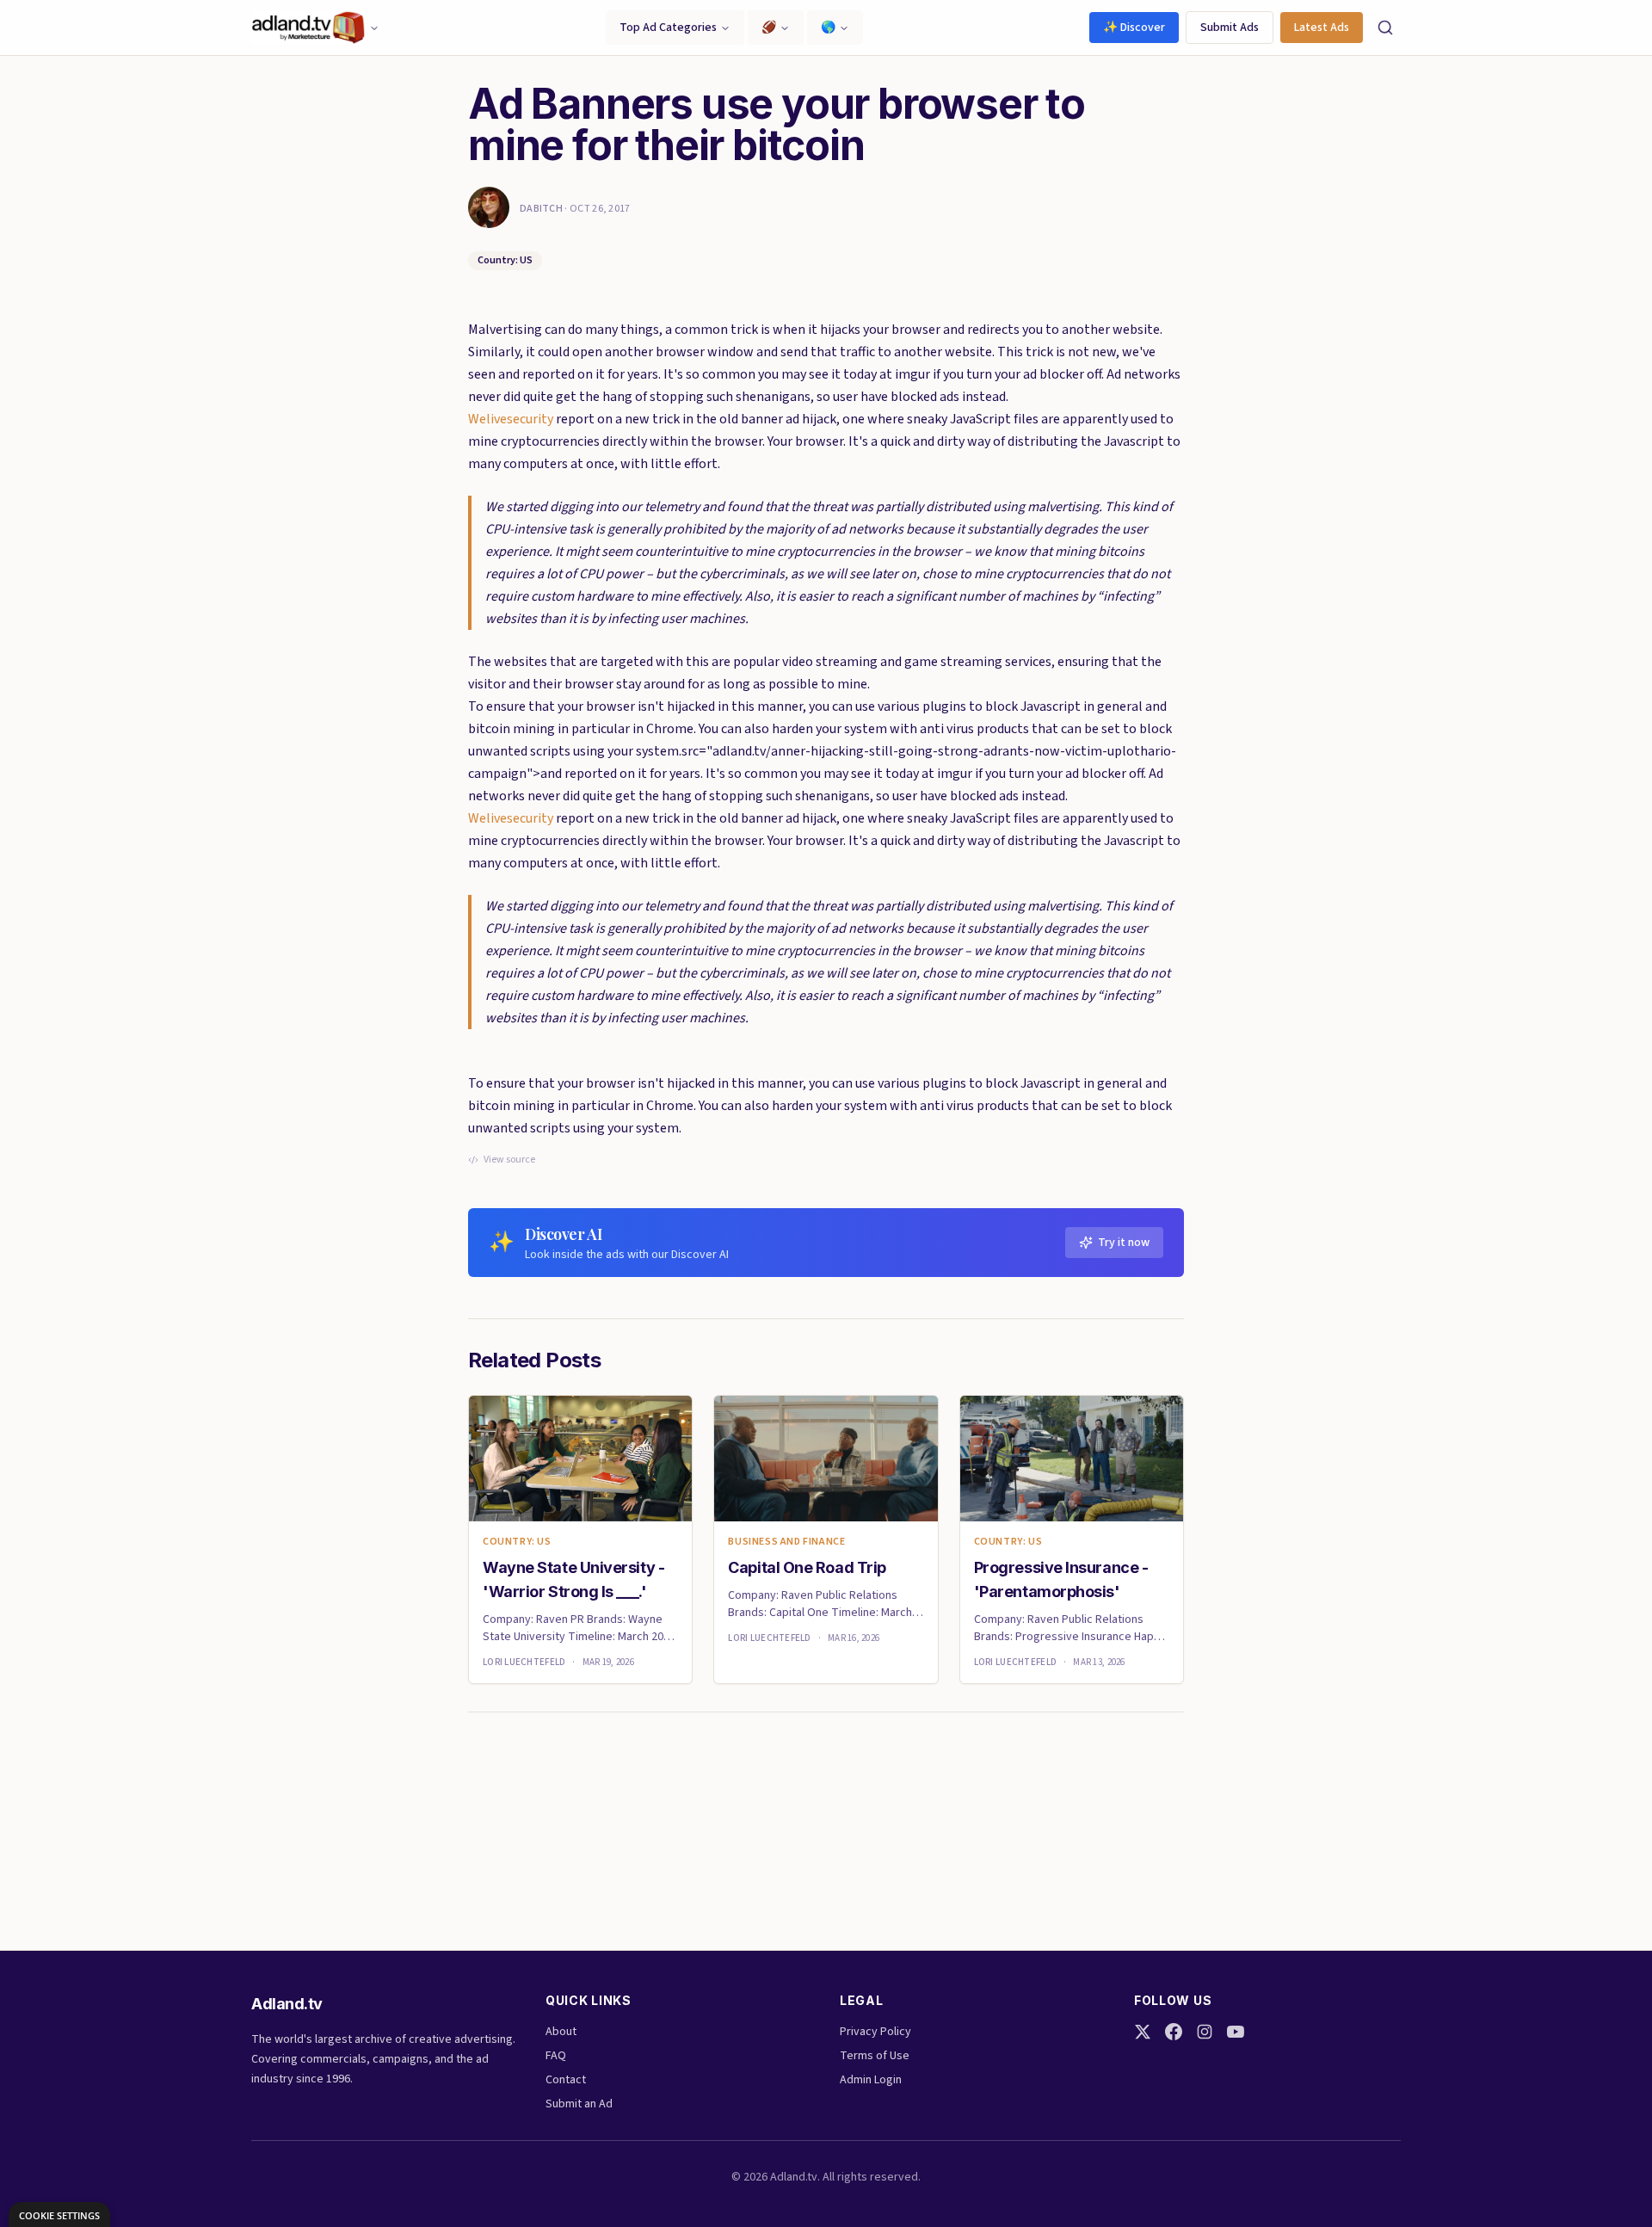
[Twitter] (1142, 2031)
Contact (566, 2079)
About (561, 2031)
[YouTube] (1235, 2031)
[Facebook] (1173, 2031)
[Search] (1385, 27)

Goal of the exercise
Repeat the lines above precisely and skip every picture.

Task answer
[Twitter] (1142, 2031)
Contact (566, 2079)
About (561, 2031)
[YouTube] (1235, 2031)
[Facebook] (1173, 2031)
[Search] (1385, 27)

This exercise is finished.